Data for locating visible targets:

----------------

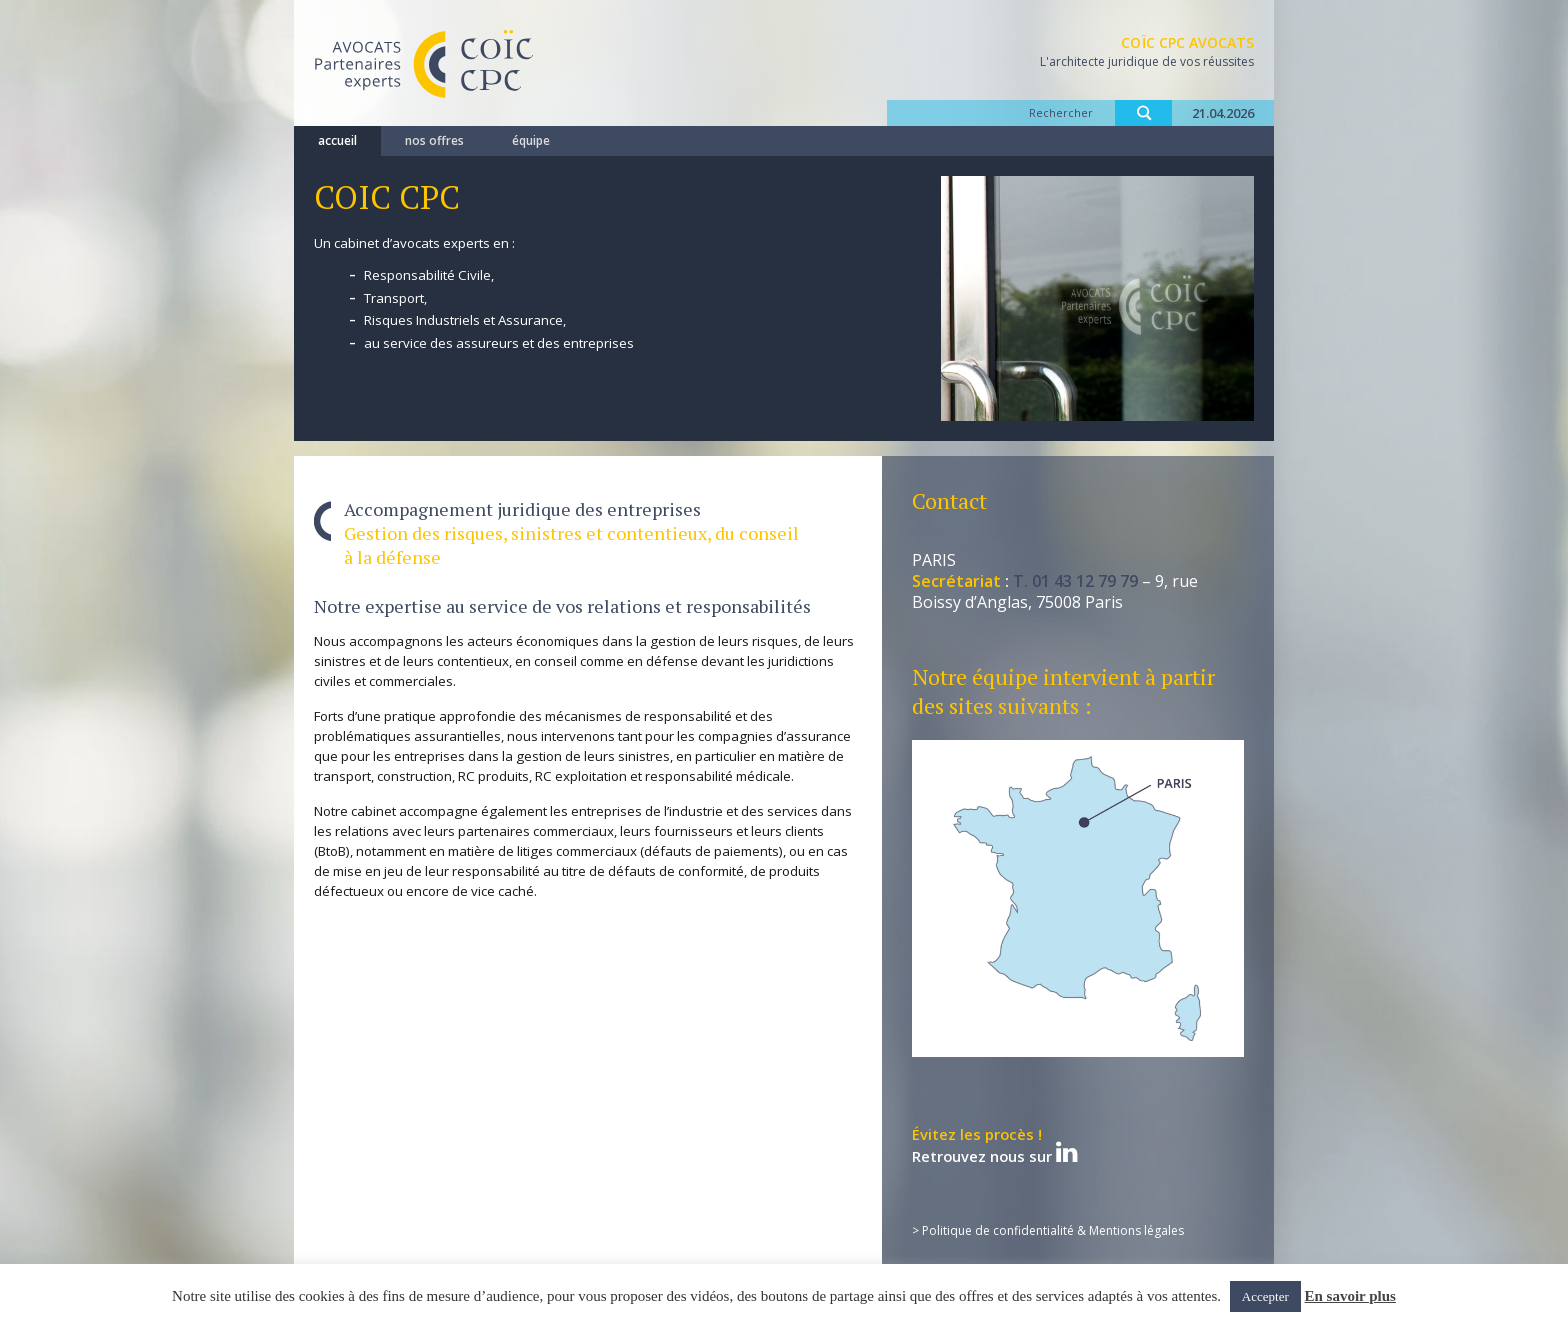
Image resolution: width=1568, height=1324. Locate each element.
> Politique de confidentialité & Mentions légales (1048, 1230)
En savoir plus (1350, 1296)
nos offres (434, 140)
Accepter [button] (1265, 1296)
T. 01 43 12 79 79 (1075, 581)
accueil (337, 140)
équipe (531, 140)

----------------

#### Exercise instructions
Reproduce every line above, requests included, scaling each coordinate in the answers by 1.9 and rounding to whole numbers, with halves rounded up. Leave the pictures out.

#### Problem solution
Image resolution: width=1568, height=1324. Locate each element.
> Politique de confidentialité & Mentions légales (1991, 2337)
En savoir plus (2565, 2462)
nos offres (825, 266)
Accepter [button] (2404, 2462)
T. 01 43 12 79 79 (2043, 1104)
accueil (640, 266)
équipe (1009, 266)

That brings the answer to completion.